═════ Input data
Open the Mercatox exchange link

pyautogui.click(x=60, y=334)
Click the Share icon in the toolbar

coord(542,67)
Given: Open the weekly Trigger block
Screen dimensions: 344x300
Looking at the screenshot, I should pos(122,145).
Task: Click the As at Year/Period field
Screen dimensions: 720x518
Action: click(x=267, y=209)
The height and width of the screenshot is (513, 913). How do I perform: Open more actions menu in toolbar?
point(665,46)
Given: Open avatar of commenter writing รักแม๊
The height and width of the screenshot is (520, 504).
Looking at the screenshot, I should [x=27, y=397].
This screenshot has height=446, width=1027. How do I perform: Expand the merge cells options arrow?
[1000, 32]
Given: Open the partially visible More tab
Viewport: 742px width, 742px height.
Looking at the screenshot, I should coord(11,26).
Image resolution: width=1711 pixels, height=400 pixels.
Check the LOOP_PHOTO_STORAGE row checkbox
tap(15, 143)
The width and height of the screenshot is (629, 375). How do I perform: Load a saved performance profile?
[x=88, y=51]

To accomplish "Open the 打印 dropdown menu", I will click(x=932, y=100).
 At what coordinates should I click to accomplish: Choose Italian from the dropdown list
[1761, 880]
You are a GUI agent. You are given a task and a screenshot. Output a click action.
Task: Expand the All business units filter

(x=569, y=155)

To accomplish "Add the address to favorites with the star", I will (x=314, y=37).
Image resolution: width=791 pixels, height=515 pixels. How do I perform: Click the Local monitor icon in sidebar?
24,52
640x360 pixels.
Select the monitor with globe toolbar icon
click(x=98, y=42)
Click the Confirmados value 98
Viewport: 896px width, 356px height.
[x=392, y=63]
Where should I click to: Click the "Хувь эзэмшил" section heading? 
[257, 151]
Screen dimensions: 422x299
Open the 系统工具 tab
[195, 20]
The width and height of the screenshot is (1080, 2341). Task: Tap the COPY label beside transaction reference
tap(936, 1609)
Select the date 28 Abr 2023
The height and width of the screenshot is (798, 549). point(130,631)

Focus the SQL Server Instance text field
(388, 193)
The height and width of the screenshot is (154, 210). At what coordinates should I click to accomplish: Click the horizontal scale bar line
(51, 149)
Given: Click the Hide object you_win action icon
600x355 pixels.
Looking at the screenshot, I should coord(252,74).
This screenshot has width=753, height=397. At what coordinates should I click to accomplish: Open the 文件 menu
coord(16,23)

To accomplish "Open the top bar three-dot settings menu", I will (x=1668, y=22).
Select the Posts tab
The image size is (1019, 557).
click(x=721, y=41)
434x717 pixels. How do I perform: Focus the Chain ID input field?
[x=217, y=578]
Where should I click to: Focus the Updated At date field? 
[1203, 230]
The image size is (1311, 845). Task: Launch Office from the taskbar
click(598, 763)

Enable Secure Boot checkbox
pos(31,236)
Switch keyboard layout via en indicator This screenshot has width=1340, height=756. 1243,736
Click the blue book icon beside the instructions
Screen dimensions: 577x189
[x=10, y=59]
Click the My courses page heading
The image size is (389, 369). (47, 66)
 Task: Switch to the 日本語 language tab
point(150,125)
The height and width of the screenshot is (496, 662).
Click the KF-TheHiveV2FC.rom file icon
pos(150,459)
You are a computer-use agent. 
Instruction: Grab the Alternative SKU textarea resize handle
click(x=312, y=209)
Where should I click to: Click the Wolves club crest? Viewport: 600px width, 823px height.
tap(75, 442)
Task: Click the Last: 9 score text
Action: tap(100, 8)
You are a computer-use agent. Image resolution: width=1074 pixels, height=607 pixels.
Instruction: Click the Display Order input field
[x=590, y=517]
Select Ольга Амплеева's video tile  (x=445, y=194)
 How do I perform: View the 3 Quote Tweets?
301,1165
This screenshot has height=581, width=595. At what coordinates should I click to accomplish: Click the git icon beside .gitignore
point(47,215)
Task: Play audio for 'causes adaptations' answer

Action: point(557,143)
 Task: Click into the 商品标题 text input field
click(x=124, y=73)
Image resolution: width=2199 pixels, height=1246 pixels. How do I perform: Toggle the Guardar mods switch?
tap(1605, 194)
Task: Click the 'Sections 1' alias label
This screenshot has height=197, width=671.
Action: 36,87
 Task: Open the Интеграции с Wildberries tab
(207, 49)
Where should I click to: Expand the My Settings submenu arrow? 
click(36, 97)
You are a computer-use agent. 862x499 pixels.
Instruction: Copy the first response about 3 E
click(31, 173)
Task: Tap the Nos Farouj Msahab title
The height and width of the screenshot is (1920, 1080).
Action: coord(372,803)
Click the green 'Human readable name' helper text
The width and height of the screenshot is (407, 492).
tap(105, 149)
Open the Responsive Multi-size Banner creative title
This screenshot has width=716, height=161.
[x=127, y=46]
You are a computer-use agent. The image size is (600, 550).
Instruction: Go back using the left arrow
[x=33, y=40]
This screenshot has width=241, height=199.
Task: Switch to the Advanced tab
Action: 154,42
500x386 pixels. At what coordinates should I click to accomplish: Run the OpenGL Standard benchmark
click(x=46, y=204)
══════════
Please output the complete set of records above without any alteration.

Open the Mercatox exchange link

pyautogui.click(x=60, y=334)
Click the Share icon in the toolbar

coord(542,67)
Given: Open the weekly Trigger block
Screen dimensions: 344x300
Looking at the screenshot, I should pos(122,145).
Task: Click the As at Year/Period field
Screen dimensions: 720x518
Action: click(x=267, y=209)
The height and width of the screenshot is (513, 913). How do I perform: Open more actions menu in toolbar?
point(665,46)
Given: Open avatar of commenter writing รักแม๊
The height and width of the screenshot is (520, 504).
Looking at the screenshot, I should [x=27, y=397].
This screenshot has height=446, width=1027. How do I perform: Expand the merge cells options arrow?
[1000, 32]
Given: Open the partially visible More tab
Viewport: 742px width, 742px height.
Looking at the screenshot, I should coord(11,26).
Image resolution: width=1711 pixels, height=400 pixels.
Check the LOOP_PHOTO_STORAGE row checkbox
tap(15, 143)
The width and height of the screenshot is (629, 375). How do I perform: Load a saved performance profile?
[x=88, y=51]

To accomplish "Open the 打印 dropdown menu", I will click(x=932, y=100).
 At what coordinates should I click to accomplish: Choose Italian from the dropdown list
[1761, 880]
You are a GUI agent. You are given a task and a screenshot. Output a click action.
Task: Expand the All business units filter

(x=569, y=155)

To accomplish "Add the address to favorites with the star", I will (x=314, y=37).
Image resolution: width=791 pixels, height=515 pixels. How do I perform: Click the Local monitor icon in sidebar?
24,52
640x360 pixels.
Select the monitor with globe toolbar icon
click(x=98, y=42)
Click the Confirmados value 98
Viewport: 896px width, 356px height.
[x=392, y=63]
Where should I click to: Click the "Хувь эзэмшил" section heading? 
[257, 151]
Screen dimensions: 422x299
Open the 系统工具 tab
[195, 20]
The width and height of the screenshot is (1080, 2341). Task: Tap the COPY label beside transaction reference
tap(936, 1609)
Select the date 28 Abr 2023
The height and width of the screenshot is (798, 549). point(130,631)

Focus the SQL Server Instance text field
(388, 193)
The height and width of the screenshot is (154, 210). At what coordinates should I click to accomplish: Click the horizontal scale bar line
(51, 149)
Given: Click the Hide object you_win action icon
600x355 pixels.
Looking at the screenshot, I should coord(252,74).
This screenshot has width=753, height=397. At what coordinates should I click to accomplish: Open the 文件 menu
coord(16,23)

To accomplish "Open the top bar three-dot settings menu", I will (x=1668, y=22).
Select the Posts tab
The image size is (1019, 557).
click(x=721, y=41)
434x717 pixels. How do I perform: Focus the Chain ID input field?
[x=217, y=578]
Where should I click to: Focus the Updated At date field? 
[1203, 230]
The image size is (1311, 845). Task: Launch Office from the taskbar
click(598, 763)

Enable Secure Boot checkbox
pos(31,236)
Switch keyboard layout via en indicator This screenshot has width=1340, height=756. 1243,736
Click the blue book icon beside the instructions
Screen dimensions: 577x189
[x=10, y=59]
Click the My courses page heading
The image size is (389, 369). (47, 66)
 Task: Switch to the 日本語 language tab
point(150,125)
The height and width of the screenshot is (496, 662).
Click the KF-TheHiveV2FC.rom file icon
pos(150,459)
You are a computer-use agent. 
Instruction: Grab the Alternative SKU textarea resize handle
click(x=312, y=209)
Where should I click to: Click the Wolves club crest? Viewport: 600px width, 823px height.
tap(75, 442)
Task: Click the Last: 9 score text
Action: tap(100, 8)
You are a computer-use agent. Image resolution: width=1074 pixels, height=607 pixels.
Instruction: Click the Display Order input field
[x=590, y=517]
Select Ольга Амплеева's video tile  (x=445, y=194)
 How do I perform: View the 3 Quote Tweets?
301,1165
This screenshot has height=581, width=595. At what coordinates should I click to accomplish: Click the git icon beside .gitignore
point(47,215)
Task: Play audio for 'causes adaptations' answer

Action: point(557,143)
 Task: Click into the 商品标题 text input field
click(x=124, y=73)
Image resolution: width=2199 pixels, height=1246 pixels. How do I perform: Toggle the Guardar mods switch?
tap(1605, 194)
Task: Click the 'Sections 1' alias label
This screenshot has height=197, width=671.
Action: 36,87
 Task: Open the Интеграции с Wildberries tab
(207, 49)
Where should I click to: Expand the My Settings submenu arrow? 
click(36, 97)
You are a computer-use agent. 862x499 pixels.
Instruction: Copy the first response about 3 E
click(31, 173)
Task: Tap the Nos Farouj Msahab title
The height and width of the screenshot is (1920, 1080).
Action: coord(372,803)
Click the green 'Human readable name' helper text
The width and height of the screenshot is (407, 492).
tap(105, 149)
Open the Responsive Multi-size Banner creative title
This screenshot has width=716, height=161.
[x=127, y=46]
You are a computer-use agent. The image size is (600, 550).
Instruction: Go back using the left arrow
[x=33, y=40]
This screenshot has width=241, height=199.
Task: Switch to the Advanced tab
Action: 154,42
500x386 pixels. At what coordinates should I click to accomplish: Run the OpenGL Standard benchmark
click(x=46, y=204)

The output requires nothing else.